— Говорят, есть белая полоса в жизни, а есть черная. У меня — черная и серая, — говорит Гульнара Хамидуллина.
Вы пока с ней не знакомы, но ее история точно вас тронет за душу. Она жила на больничных койках своих детей с инвалидностью, с которыми одна осталась фактически на улице, похоронила дочь, умиравшую страшной смертью, и накопила уйму долгов, потому что платить по счетам было нечем. Испытания Гульнары еще не закончились, но в ее жизни появилась надежда.
Начало конца
О встрече с Гульнарой мы договорились заранее. Она радушно пригласила нас в гости в свою новую квартиру в «Салават купере». Хозяйка встречала в домашнем костюме и всё переживала, что выглядит неважно, попросив не снимать ее. Гульнара вежливо приглашала пройти в прихожую, заставленную огромными коробками. В них — вся жизнь ее семьи, в которой остались только она и сын. Из открытых коробок виднелись посуда, постельное белье, наверняка где-то на дне лежали архивные фотографии, когда в жизни Хамидуллиных было еще солнечно.

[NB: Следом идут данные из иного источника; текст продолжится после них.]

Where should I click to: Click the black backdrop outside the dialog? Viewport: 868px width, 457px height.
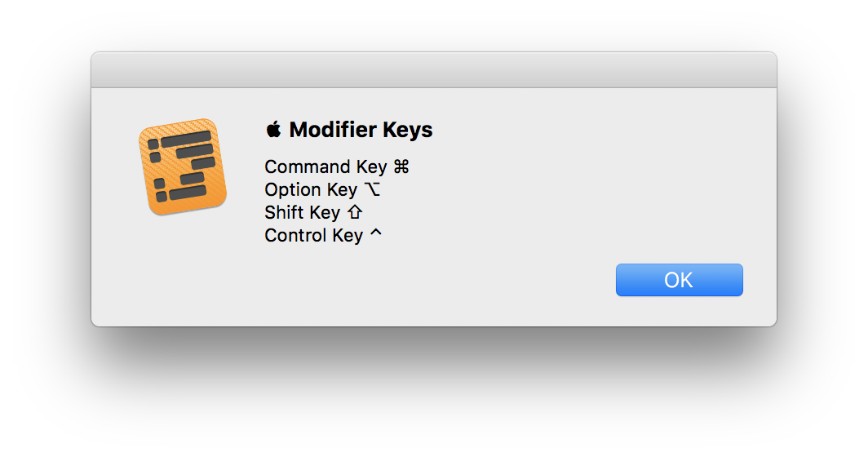[433, 392]
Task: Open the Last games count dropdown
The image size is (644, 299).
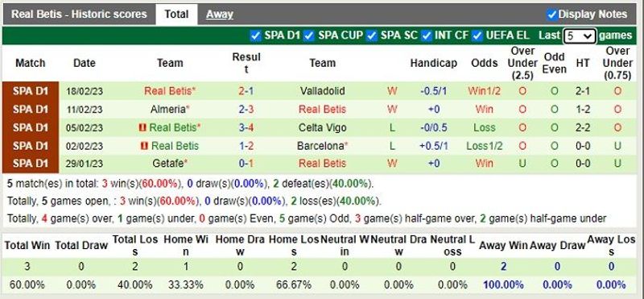Action: (579, 36)
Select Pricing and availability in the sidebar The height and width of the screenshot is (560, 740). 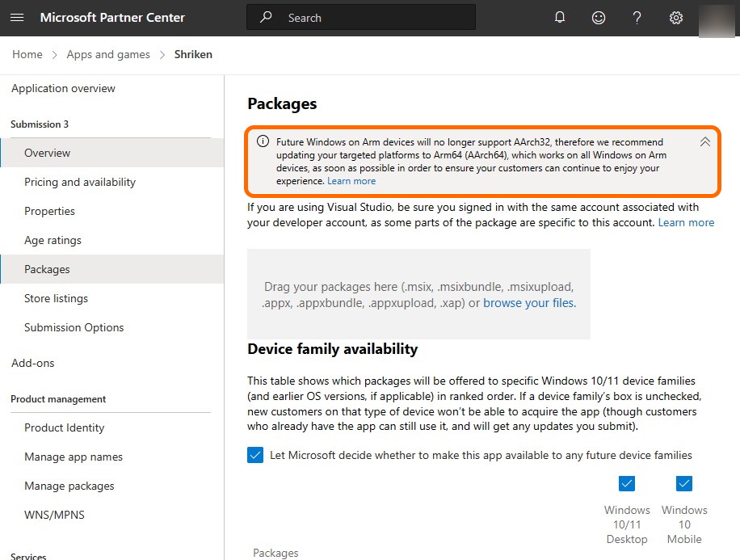point(80,182)
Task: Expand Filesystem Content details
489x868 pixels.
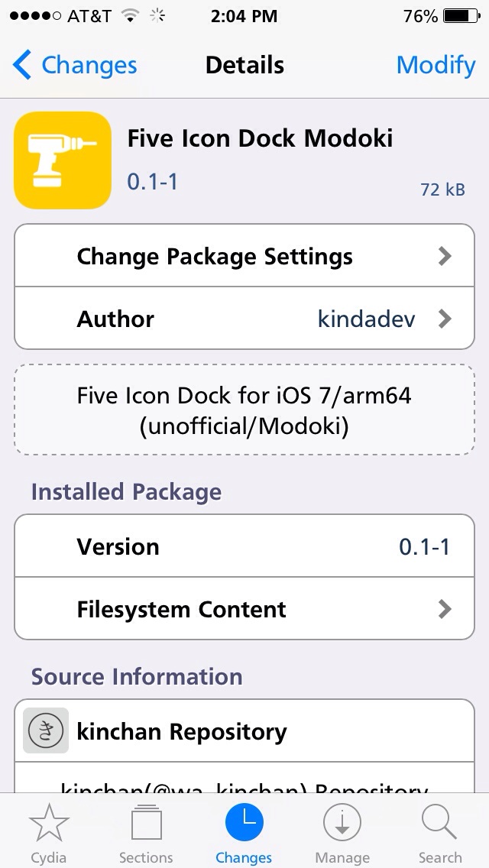Action: point(244,609)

В новую квартиру из старой съемной переехал и спальный гарнитур сына Гульнары. Все выходные семья занималась его сборкой. Еще расставлением комнатных цветов, которые тоже кочевали всю жизнь вместе с ними, и наведением порядка. Такие хлопоты Гульнаре Хамидуллиной переживать не впервой, в ее жизни было много переездов.
Но так было не всегда. С отцом своих детей Гульнара познакомилась в Казахстане. Поженились, родилась дочка. Позже ей поставили диагноз «сахарный диабет». Когда девочке исполнилось 7 лет, семья переехала в Казань: в Казахстане каждую пачку инсулина приходилось покупать за 100 долларов. К тому же нередко врачи продавали просроченные препараты. Обанкротили, говорит Гульнара.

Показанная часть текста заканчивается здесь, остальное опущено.